Similarly, his hesitation in making this promise stems not from some worthy
desire to let fate play itself out but from his fear of annoying his wife. When
Hera does indeed become annoyed, Zeus is able to silence her only by
threatening to strangle her. Such instances of partisanship, hurt feelings, and
domestic strife, common among the gods of The Iliad, portray the gods and
goddesses as less invincible and imperturbable than we might imagine them to
be. We expect these sorts of excessive sensitivities and occasionally
dysfunctional relationships of the human characters but not the divine ones.
The clash between Achilles and Agamemnon highlights one of
the most dominant aspects of the ancient Greek value system: the vital
importance of personal honor.

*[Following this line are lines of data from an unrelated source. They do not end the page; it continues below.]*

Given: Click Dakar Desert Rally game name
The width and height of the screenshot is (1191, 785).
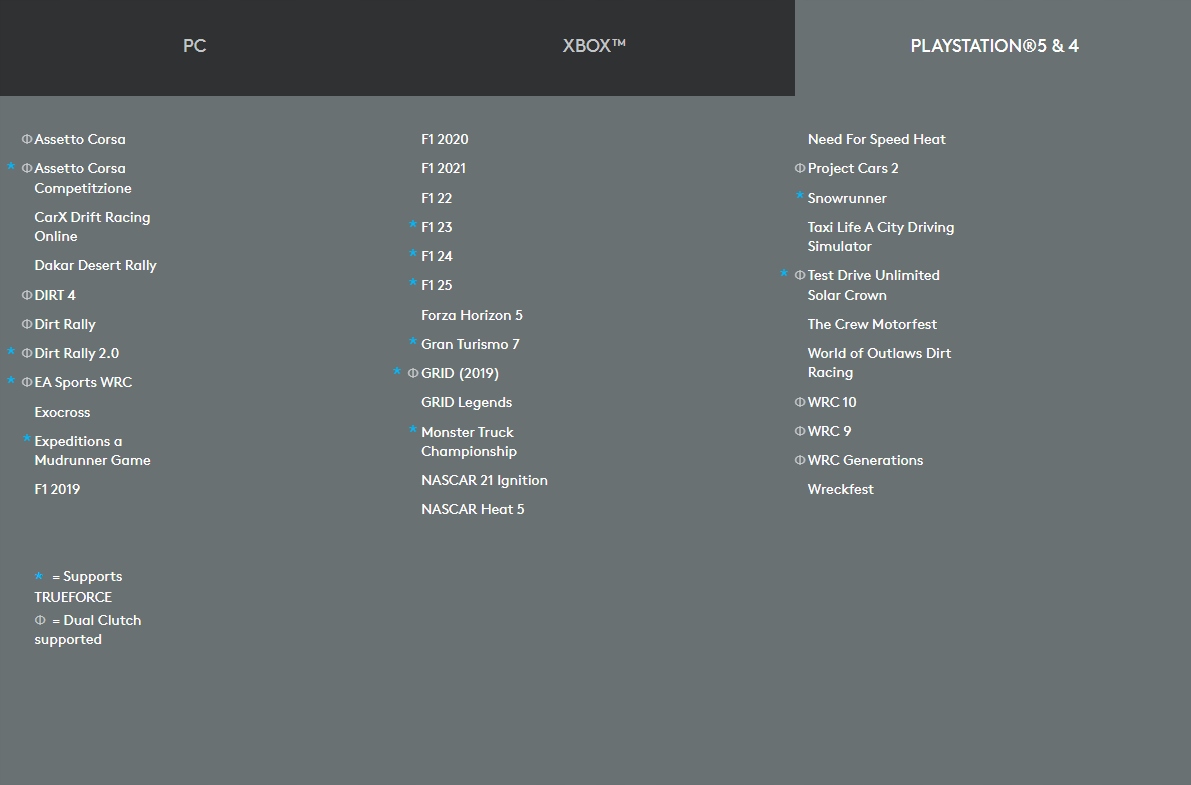Looking at the screenshot, I should 96,265.
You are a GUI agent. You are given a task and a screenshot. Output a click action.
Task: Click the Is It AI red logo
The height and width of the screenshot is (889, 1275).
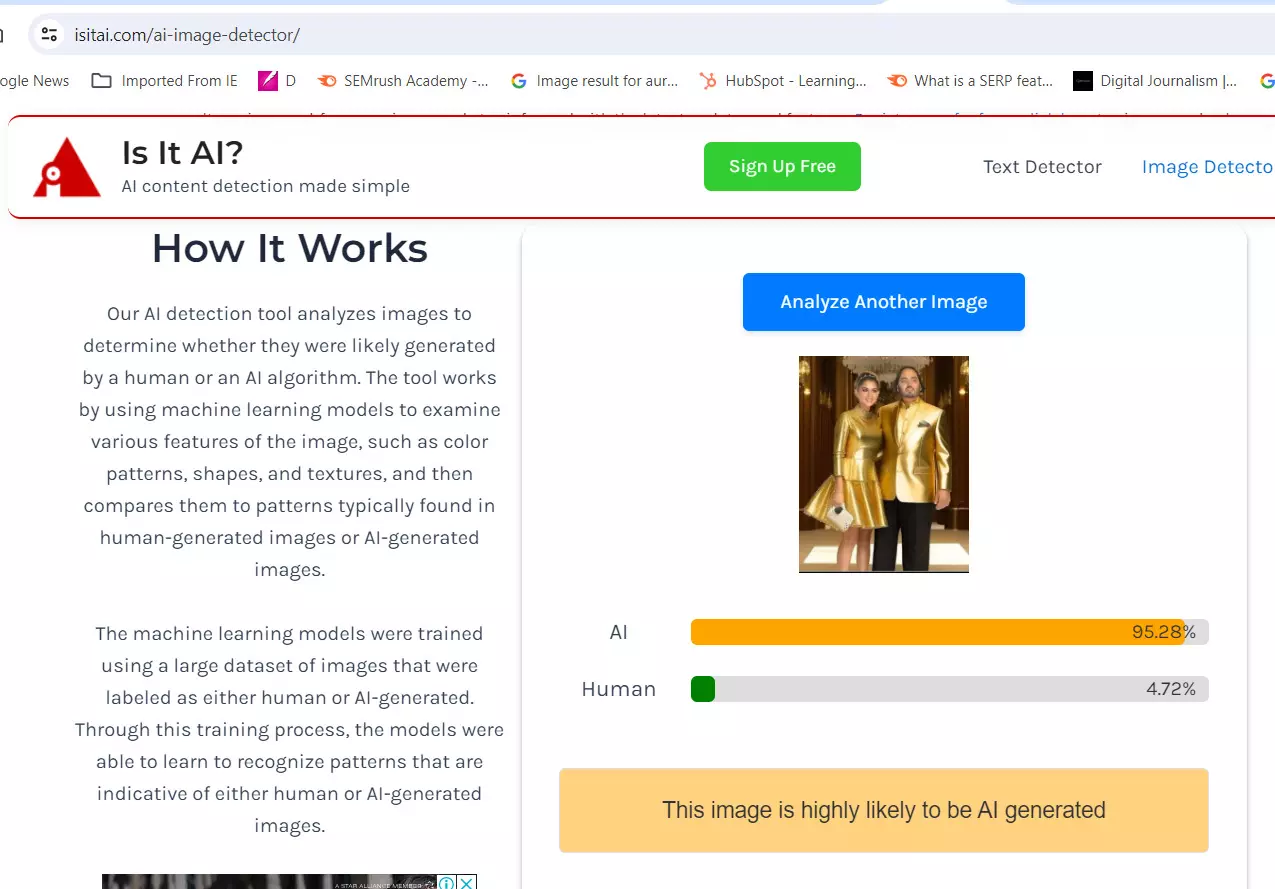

Both Agamemnon and Achilles prioritize their
respective individual glories over the well-being of the Achaean forces.
Agamemnon believes that, as chief of the Achaean forces, he deserves the
highest available prize—Briseis—and is thus willing to antagonize Achilles, the
most crucial Achaean warrior, to secure what he believes is properly owed to
him. Achilles would rather defend his claim to Briseis, his personal spoil of
victory and thus what he believes is properly owed to him, than defuse the
situation. Each man considers deferring to the other a humiliation rather than
an act of honor or duty; each thus puts his own interest ahead of that of his
people, jeopardizing the war effort.